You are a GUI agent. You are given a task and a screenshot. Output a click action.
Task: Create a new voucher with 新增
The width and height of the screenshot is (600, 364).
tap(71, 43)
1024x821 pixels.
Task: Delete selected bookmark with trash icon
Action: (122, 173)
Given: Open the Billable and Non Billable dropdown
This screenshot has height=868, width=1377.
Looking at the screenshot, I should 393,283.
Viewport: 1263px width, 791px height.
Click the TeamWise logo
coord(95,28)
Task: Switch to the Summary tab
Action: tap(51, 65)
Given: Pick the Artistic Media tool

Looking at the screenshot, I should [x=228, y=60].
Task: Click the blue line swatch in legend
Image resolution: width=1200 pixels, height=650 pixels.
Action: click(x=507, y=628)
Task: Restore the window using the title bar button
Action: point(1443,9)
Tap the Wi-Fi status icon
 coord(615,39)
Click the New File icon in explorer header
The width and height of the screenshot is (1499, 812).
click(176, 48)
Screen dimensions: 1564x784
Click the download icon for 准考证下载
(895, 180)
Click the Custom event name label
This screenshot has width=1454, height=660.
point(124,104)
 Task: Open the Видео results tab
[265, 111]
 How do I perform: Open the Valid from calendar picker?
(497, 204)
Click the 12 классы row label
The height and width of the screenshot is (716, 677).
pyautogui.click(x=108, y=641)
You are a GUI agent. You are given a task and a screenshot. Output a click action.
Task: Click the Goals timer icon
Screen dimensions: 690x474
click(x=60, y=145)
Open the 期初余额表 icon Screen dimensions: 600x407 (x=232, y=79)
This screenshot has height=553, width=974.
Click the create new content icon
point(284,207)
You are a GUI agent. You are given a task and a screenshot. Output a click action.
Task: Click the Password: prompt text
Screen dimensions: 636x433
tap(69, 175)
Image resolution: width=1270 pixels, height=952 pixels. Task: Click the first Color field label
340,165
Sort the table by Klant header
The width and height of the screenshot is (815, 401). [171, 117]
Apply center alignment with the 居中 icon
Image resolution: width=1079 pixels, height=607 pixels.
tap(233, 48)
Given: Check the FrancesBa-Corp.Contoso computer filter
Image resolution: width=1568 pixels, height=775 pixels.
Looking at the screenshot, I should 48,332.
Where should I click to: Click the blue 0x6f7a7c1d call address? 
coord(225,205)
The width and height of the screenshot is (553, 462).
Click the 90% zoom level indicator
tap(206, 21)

---

• _What the task requires_
Begin with the line containing "The width and height of the screenshot is (553, 462)." and repeat each line exactly until the records above end.

• _Task answer_
The width and height of the screenshot is (553, 462).
Click the 90% zoom level indicator
tap(206, 21)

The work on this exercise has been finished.